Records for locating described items
※

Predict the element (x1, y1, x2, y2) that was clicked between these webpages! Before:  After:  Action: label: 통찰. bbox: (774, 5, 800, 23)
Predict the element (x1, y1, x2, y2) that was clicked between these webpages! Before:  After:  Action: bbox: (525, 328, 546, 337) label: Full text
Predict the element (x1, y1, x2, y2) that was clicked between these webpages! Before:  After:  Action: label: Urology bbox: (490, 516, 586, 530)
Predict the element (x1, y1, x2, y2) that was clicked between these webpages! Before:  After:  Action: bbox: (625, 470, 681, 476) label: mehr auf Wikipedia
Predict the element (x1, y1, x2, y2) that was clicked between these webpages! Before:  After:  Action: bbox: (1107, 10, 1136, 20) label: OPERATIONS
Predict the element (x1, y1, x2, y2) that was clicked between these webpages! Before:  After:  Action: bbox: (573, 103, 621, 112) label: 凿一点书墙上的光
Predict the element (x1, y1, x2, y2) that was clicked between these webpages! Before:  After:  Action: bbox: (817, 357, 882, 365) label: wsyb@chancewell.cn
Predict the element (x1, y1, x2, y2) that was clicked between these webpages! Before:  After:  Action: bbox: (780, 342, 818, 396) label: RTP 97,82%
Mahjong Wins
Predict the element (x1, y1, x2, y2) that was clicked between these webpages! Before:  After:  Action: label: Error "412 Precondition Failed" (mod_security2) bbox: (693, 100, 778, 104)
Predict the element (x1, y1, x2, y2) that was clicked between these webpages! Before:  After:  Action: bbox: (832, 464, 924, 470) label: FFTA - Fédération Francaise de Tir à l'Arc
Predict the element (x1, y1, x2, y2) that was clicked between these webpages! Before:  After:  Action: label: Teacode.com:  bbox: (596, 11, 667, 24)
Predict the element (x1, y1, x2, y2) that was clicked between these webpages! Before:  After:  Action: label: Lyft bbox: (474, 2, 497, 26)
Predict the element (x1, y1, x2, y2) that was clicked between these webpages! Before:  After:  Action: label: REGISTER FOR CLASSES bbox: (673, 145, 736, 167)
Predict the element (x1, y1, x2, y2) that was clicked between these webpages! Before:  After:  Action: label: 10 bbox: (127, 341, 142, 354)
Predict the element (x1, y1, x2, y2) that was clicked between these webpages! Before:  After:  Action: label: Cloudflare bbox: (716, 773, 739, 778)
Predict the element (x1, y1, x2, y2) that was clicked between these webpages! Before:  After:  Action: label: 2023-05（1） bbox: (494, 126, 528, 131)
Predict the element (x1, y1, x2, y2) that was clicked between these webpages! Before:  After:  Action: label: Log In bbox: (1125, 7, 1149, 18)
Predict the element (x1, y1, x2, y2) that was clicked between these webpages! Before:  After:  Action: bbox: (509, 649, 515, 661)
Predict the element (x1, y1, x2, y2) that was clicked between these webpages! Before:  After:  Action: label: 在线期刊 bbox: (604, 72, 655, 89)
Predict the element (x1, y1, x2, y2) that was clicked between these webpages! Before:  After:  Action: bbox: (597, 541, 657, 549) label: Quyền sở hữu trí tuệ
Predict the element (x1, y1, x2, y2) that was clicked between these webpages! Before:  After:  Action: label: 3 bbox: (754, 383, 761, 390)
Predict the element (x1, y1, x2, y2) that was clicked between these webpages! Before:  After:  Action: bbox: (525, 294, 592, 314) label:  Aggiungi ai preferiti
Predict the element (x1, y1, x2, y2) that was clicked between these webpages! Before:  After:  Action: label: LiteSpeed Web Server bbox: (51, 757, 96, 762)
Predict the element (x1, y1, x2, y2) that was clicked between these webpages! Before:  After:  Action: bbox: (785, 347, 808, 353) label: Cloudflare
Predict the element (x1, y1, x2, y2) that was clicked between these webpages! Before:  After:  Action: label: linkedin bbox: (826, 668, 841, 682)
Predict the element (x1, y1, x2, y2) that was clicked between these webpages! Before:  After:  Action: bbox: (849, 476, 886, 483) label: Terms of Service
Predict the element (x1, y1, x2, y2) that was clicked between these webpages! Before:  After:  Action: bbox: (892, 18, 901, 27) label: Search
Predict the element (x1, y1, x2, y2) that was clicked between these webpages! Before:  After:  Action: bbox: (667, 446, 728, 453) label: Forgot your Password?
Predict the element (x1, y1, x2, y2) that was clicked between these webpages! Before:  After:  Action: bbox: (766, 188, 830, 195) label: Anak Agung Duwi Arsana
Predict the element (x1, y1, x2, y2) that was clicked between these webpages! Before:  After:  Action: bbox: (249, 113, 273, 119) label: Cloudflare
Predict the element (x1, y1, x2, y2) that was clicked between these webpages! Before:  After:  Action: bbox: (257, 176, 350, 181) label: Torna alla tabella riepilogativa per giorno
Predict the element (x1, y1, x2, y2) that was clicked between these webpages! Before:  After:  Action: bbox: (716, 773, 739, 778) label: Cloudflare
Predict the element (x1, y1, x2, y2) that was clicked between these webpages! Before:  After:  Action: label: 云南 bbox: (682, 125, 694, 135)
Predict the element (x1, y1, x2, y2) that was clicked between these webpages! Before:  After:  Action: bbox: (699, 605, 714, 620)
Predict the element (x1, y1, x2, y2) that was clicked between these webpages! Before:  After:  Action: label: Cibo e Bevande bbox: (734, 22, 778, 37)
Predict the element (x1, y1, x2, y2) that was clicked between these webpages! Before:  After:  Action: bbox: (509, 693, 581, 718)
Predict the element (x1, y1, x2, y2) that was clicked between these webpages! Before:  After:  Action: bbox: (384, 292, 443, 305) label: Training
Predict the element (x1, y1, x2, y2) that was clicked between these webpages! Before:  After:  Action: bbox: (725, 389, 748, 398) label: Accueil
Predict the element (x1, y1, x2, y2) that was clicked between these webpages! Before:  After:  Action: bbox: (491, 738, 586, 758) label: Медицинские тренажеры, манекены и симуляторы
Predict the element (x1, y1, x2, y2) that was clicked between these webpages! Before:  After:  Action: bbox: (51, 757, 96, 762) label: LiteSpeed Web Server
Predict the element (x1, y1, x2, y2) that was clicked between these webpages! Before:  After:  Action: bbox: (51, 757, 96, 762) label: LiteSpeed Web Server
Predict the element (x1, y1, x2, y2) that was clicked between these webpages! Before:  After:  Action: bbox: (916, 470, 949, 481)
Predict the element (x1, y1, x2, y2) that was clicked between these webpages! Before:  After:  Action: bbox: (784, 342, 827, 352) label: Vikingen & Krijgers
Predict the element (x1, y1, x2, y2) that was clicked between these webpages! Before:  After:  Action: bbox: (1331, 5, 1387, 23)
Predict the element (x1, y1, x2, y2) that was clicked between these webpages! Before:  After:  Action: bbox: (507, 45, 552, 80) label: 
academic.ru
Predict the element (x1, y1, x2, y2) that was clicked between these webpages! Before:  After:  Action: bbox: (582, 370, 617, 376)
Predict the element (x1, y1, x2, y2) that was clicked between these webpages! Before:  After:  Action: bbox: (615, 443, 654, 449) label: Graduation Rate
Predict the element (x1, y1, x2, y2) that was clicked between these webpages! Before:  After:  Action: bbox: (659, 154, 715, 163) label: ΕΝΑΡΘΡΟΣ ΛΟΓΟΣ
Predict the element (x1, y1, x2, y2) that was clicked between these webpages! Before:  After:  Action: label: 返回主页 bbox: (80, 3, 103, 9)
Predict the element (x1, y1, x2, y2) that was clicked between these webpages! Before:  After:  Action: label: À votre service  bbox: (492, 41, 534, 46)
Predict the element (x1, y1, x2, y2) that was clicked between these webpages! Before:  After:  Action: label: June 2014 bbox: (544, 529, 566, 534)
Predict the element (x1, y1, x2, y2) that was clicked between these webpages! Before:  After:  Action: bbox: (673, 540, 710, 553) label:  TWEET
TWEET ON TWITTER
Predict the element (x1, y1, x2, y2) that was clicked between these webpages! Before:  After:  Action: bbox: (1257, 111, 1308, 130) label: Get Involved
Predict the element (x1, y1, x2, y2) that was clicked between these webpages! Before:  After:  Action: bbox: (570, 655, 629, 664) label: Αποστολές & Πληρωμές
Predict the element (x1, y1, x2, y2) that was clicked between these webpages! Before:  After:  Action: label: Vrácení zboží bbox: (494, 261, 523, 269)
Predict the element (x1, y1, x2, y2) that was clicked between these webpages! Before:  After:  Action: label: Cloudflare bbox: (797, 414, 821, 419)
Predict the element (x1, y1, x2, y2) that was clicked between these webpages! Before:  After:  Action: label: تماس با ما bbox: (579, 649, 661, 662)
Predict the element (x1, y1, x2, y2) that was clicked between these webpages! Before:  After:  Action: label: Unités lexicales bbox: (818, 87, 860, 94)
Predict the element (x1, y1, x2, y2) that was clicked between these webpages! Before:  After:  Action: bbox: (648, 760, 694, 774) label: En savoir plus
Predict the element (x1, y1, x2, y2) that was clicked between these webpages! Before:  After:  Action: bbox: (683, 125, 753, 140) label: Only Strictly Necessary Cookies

※

- Exercise requirements: Rewrite the lines from the one containing "414, 821, 419)" through the end of the records, swapping "clicked" for "tapped" and leaving everything else unchanged.

- Solution below:
Predict the element (x1, y1, x2, y2) that was tapped between these webpages! Before:  After:  Action: label: Cloudflare bbox: (797, 414, 821, 419)
Predict the element (x1, y1, x2, y2) that was tapped between these webpages! Before:  After:  Action: label: تماس با ما bbox: (579, 649, 661, 662)
Predict the element (x1, y1, x2, y2) that was tapped between these webpages! Before:  After:  Action: label: Unités lexicales bbox: (818, 87, 860, 94)
Predict the element (x1, y1, x2, y2) that was tapped between these webpages! Before:  After:  Action: bbox: (648, 760, 694, 774) label: En savoir plus
Predict the element (x1, y1, x2, y2) that was tapped between these webpages! Before:  After:  Action: bbox: (683, 125, 753, 140) label: Only Strictly Necessary Cookies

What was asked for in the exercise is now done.